▸ **Action item**
The expected answer holds every line from the first line of the data below through the line containing "Click the Contact", exactly as written, and no other line.

Segment Start: Supplied information

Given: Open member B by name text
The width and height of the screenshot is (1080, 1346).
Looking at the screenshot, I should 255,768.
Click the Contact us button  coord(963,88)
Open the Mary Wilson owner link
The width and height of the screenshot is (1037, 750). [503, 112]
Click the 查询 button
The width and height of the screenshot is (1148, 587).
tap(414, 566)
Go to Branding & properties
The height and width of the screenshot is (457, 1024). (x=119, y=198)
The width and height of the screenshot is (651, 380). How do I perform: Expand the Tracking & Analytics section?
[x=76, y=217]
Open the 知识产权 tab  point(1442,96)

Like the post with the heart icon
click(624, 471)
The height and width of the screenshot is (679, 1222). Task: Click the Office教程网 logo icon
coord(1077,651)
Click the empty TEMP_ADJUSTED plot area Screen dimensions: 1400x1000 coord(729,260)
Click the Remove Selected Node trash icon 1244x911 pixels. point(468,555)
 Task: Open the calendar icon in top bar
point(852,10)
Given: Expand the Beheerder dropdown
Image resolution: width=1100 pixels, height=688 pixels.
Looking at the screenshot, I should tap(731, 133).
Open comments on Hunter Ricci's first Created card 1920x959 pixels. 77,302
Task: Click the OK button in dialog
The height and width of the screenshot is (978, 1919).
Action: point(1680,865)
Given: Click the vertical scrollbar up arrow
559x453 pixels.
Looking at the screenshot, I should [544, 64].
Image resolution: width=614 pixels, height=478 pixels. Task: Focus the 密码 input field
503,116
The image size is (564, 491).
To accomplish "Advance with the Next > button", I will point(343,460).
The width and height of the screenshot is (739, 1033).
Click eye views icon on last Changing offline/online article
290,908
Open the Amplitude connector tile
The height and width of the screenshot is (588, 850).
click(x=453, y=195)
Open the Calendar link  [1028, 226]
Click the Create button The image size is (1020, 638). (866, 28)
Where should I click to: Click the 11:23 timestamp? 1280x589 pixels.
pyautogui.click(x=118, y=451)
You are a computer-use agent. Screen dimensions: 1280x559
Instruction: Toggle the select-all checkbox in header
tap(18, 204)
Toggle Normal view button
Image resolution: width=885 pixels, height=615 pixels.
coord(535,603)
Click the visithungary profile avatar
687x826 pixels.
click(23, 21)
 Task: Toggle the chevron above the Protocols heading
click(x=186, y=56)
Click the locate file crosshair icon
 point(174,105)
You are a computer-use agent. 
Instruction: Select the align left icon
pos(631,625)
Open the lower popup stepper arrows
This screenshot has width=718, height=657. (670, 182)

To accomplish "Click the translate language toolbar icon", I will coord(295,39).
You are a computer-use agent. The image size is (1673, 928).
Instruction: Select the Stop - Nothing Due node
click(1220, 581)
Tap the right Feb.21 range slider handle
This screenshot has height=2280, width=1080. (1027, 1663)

Segment End: Supplied information

▸ **Task result**
Given: Open member B by name text
The width and height of the screenshot is (1080, 1346).
Looking at the screenshot, I should 255,768.
Click the Contact us button  coord(963,88)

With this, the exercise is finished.